M.P. : En reprenant les documents, en consultant de nouvelles archives et en mesurant les charges pesant sur l’accusé. En découvrant aussi, malgré tout ce qu’on a pu nous seriner, que l’enquête avait été bien menée, l’instruction à charge et à décharge et le procès équitable, ce que l’avocat de la défense, au demeurant brillant quoiqu’on en ait dit par la suite, a reconnu.

            Pour ce qui est du lieu du crime et du cadavre non retrouvé, je partage les conclusions policières et la vérité  judiciaire de l’époque. Les policiers du commissaire Vidal ont fait des recherches sérieuses mais la région de Houdan avec ses bois, ses étangs et ses trous d’eau était difficile à passer au crible. N’oubliez pas que, deux ans auparavant, on avait aussi cherché dans la même région, des victimes de Landru, également jamais retrouvées.

 

L.L. : Que pensez vous des témoignages de Pierre Dectot et de Thérèse Malet que vous n’évoquez pas dans votre livre.

M.P. : Le parti pris du livre était de réaliser une synthèse et surtout de comprendre comment, partant d’un fait divers somme toute presque banal, s’était façonné par moments successifs, une histoire extravagante. J’ai donc volontairement résumé les faits et je n’ai pas mentionné l’ensemble des témoignages, surtout ceux qui m’ont semblé les plus fragiles.

 

 

L.L. : Pensez-vous qu’il y a encore une possibilité de voir arriver une 15ème demande de révision ? Sur quelles bases ?

M.P. : Le temps passe et il me semble difficile de trouver des faits nouveaux après un siècle de recherches et d’hypothèses en tout sens. On sait l’importance de l’opinion publique dans l’affaire et la manière dont l’idée de l’erreur judiciaire s’est distillée par des médias n’y connaissant rien, des avocats sincères ou en quête de notoriété et des hommes ou femmes politiques naviguant sur l’émotion.
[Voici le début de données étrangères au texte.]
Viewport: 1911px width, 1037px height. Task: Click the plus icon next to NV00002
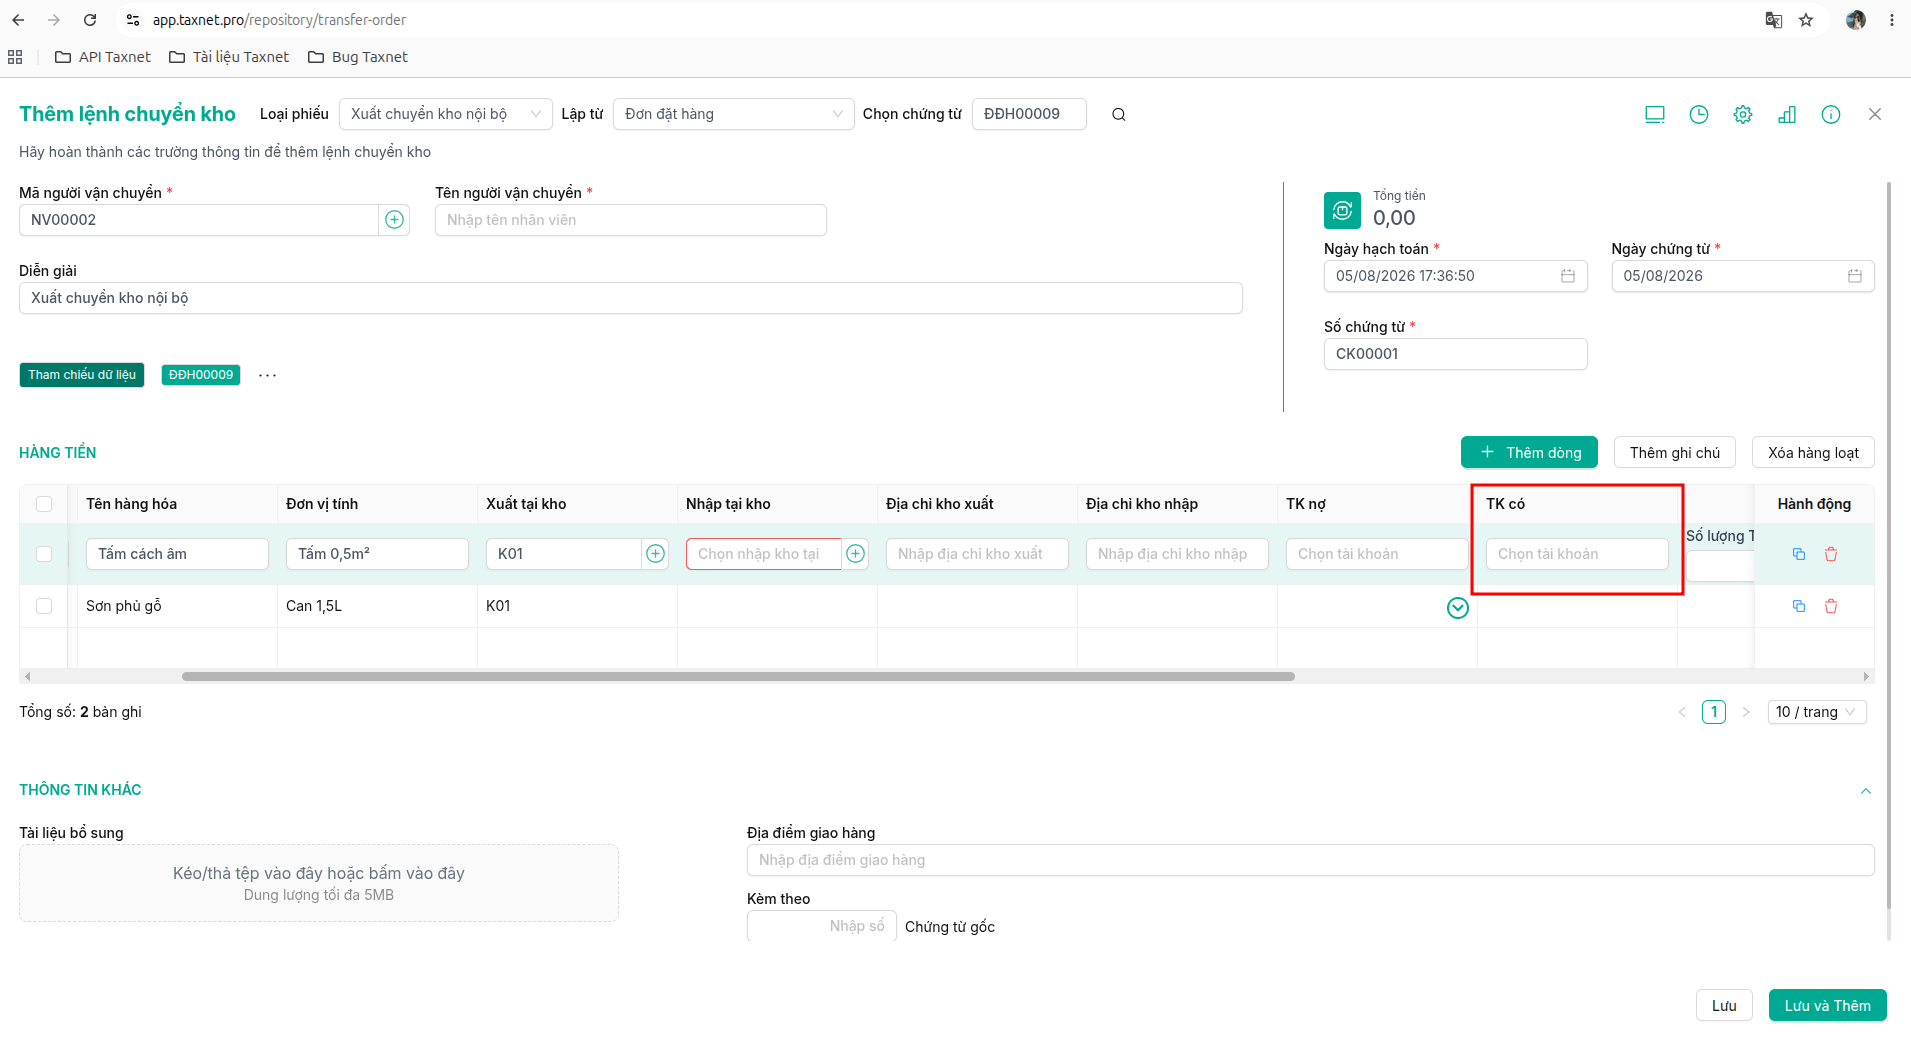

Il faut toujours en revenir aux conclusions de la Chambre criminelle de la Cour de cassation en décembre 2006 dont les magistrats ont très majoritairement, rejeté la demande de révision. Pour toute personne s’intéressant à cette affaire, c’est la lecture la plus recommandée et disponible aisément sur internet.

            Pour ma part, c’est justement cette folie médiatique que j’ai tenté d’analyser avec toutes ses implications idéologiques, sociales, locales et nationales. Tout autant qu’une affaire criminelle, nous  sommes ici confrontés à la chronique maintenant séculaire d’un phénomène irrationnel.